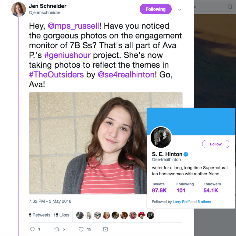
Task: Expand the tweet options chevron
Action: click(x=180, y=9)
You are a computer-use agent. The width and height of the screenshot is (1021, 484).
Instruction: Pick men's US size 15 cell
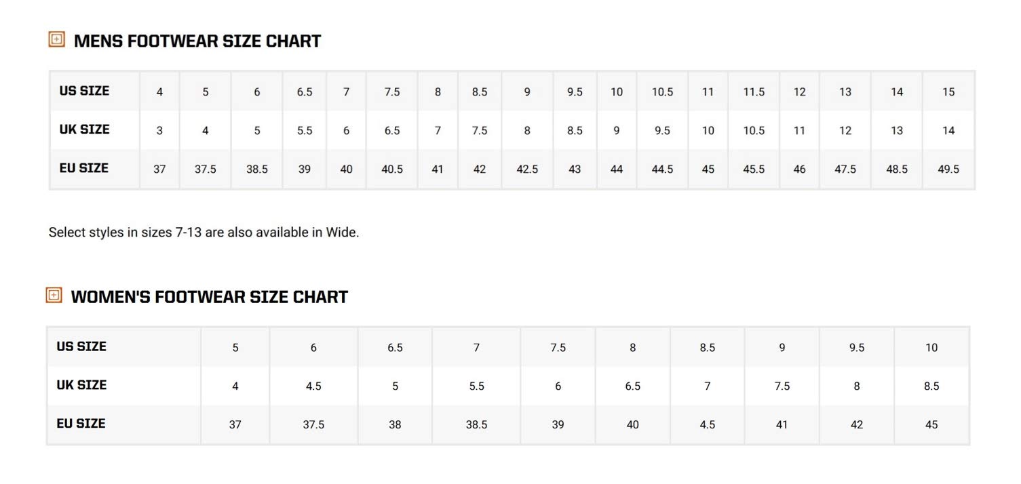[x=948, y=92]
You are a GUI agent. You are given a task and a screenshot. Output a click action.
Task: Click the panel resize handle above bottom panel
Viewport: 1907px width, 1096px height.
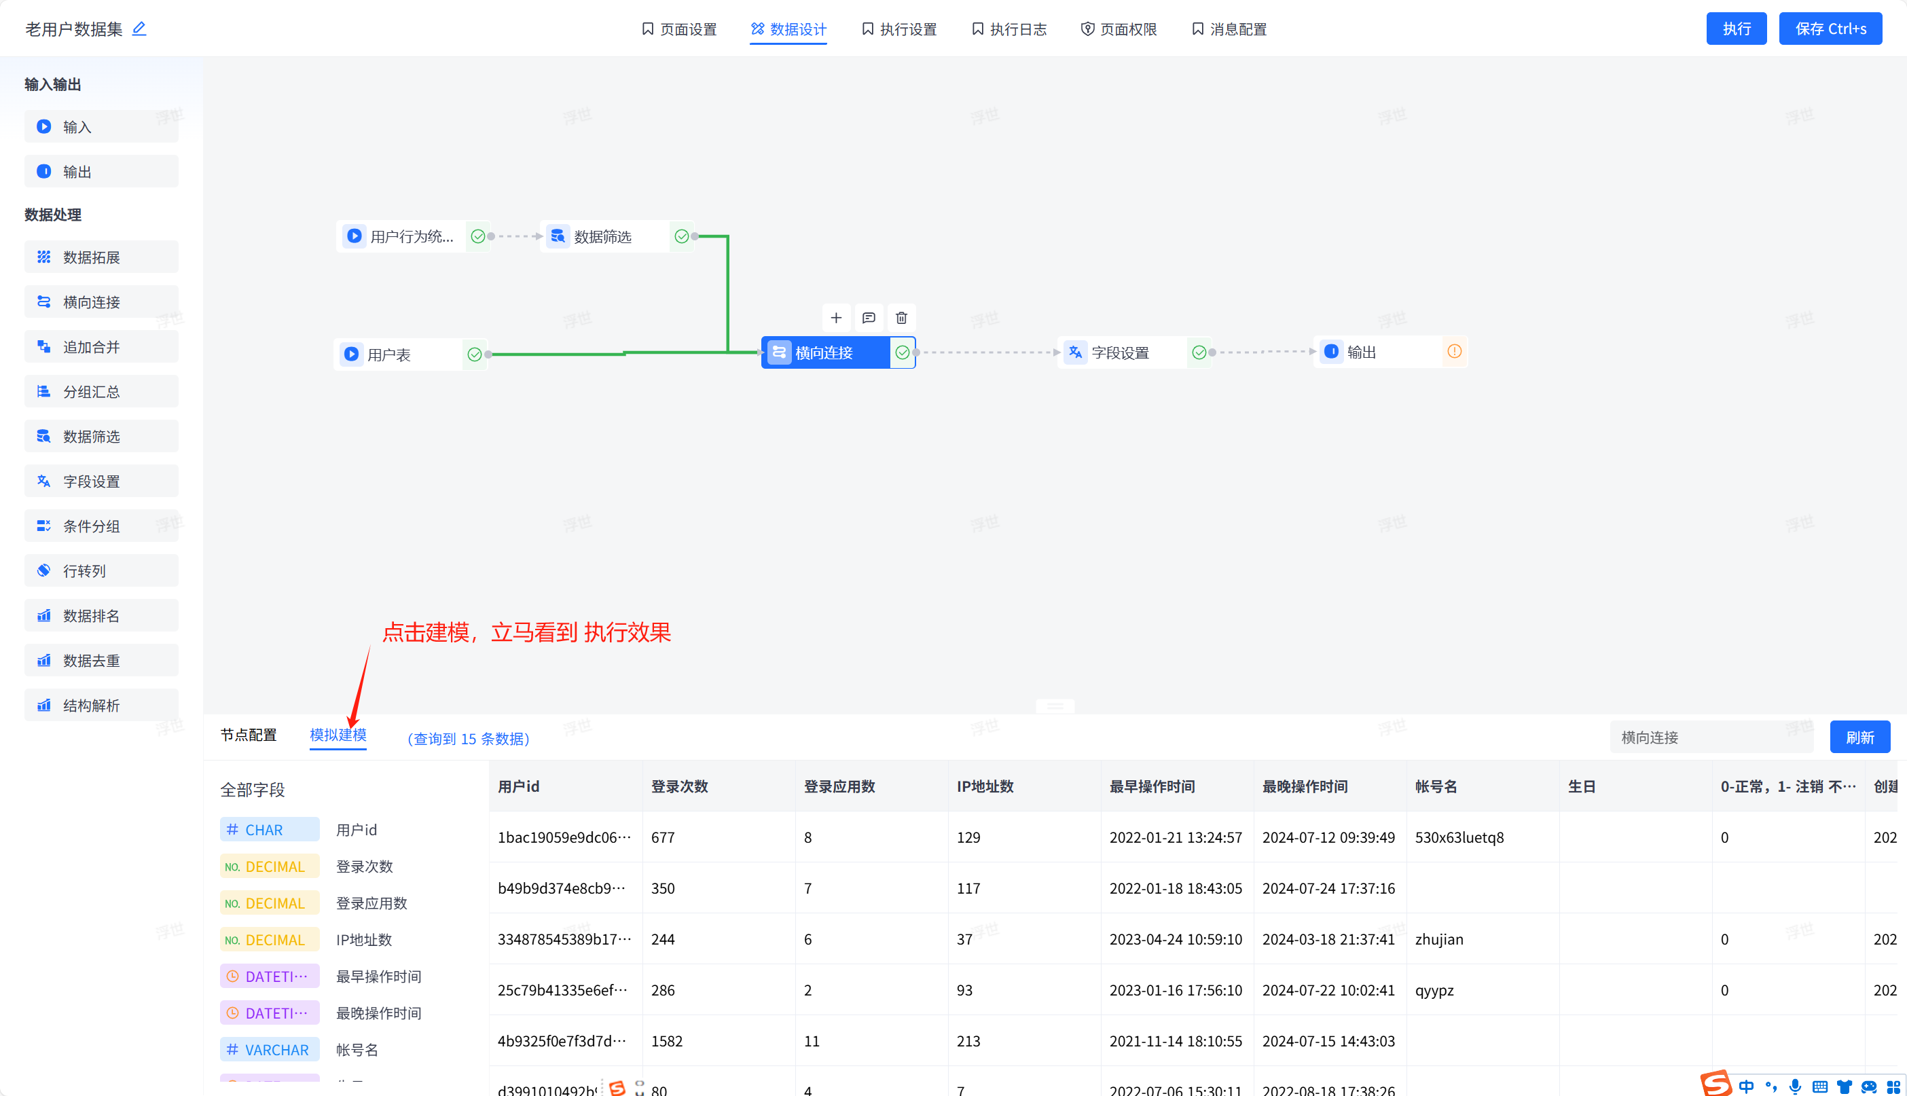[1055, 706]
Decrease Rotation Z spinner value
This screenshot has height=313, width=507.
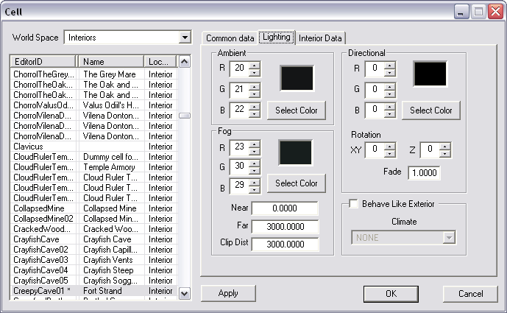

__________________________________________________

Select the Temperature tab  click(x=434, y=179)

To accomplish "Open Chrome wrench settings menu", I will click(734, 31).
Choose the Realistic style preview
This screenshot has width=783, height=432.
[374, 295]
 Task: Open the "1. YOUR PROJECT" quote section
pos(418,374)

__________________________________________________

(What the task asks)
Output the stretch from the line containing "Select the Temperature" through the line containing "pos(418,374)", copying each line exactly.

(Finished task)
Select the Temperature tab  click(x=434, y=179)

To accomplish "Open Chrome wrench settings menu", I will click(734, 31).
Choose the Realistic style preview
This screenshot has width=783, height=432.
[374, 295]
 Task: Open the "1. YOUR PROJECT" quote section
pos(418,374)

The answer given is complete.